Police also repeatedly caution people to not leave vehicles running unattended, or keys in the vehicles, or unlocked doors at home.

Another person, a long-time Anchorage resident, said his son had his cell phone taken in south Anchorage outside a popular, well-lit fast-food restaurant, early on a Saturday evening after a gun was pointed at him. Shortly after they saw notices on the internet of the phone for sale.

One mother is worried about what her children see on the streets. “I was taking my daughter to an early pre-school class, in Muldoon, and we stopped to pick up some food (at a fast-food restaurant). My daughter saw someone shooting up with heroin,” she said.

There was support in the Wednesday forum for a repeal of Senate Bill 91, a state law passed in 2016 that made reforms in criminal laws including pre-trial procedures and inmate rehabilitation.

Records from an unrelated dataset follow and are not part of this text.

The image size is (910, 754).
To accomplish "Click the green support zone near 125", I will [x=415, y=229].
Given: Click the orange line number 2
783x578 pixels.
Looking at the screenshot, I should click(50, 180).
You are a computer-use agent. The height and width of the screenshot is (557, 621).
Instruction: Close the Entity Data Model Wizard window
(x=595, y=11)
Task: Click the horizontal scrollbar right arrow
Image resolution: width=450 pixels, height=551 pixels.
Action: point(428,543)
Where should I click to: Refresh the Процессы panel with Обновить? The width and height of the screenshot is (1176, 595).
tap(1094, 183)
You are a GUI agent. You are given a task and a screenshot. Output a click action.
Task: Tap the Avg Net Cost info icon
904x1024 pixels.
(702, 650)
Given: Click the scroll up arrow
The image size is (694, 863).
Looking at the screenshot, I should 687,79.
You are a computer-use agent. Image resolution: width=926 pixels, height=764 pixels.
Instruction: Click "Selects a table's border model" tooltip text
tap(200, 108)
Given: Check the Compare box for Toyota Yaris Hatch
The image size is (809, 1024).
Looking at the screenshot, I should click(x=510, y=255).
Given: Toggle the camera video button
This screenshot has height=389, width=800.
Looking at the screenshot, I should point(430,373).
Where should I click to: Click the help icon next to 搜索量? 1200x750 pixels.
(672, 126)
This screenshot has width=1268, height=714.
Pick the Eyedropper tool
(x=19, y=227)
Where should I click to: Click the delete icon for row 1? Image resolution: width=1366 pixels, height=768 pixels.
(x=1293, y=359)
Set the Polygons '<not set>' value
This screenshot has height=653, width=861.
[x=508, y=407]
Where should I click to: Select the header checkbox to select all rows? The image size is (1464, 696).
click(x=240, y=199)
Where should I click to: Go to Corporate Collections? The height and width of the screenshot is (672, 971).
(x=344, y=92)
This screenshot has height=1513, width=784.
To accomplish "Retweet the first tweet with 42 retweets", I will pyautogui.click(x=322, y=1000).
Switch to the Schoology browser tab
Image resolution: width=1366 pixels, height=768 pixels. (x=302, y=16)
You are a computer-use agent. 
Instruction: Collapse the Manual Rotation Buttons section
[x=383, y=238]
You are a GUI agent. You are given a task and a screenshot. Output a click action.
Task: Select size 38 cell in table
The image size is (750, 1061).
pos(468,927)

Many blame the law for the crime wave, although criminal activity was surging before the law passed. Dunleavy said some of the problems in SB 91 were corrected by another law passed the next year, SB 54. The Legislature also passed HB 312 this year, making other corrective changes to SB 91.

Dunleavy said more needs to be done, however.

“We need to have the courts operating more than four days a week,” Dunleavy said, referring to court system’s move from five days a week to four to reduce spending.

State Rep. Matt Claman, D-Anch., who chairs the House Judiciary Committee in the current Legislature, wasn’t at Dunleavy’s crime forum but in a separate interview said the public seems willing to pay more for public protection.

“We added money to the budget for state prosecutors and troopers last session and we got no complaints. People seem willing to maintain and even increase funding,” he said.

Claman said what is really fueling the crime wave is the rising tide of drug use. That began with increased abuse of opioids in 2010 and gathering momentum through 2012 and 2013, which was before SB 91 was passed, Claman said.

Crime is still increasing, however.

The state Department of Law is reporting increased misdemeanor and felony charges over the last two years despite the efforts or police and prosecutors, Claman said.

“This is a complex issue. We have a long road in front of us,” he said.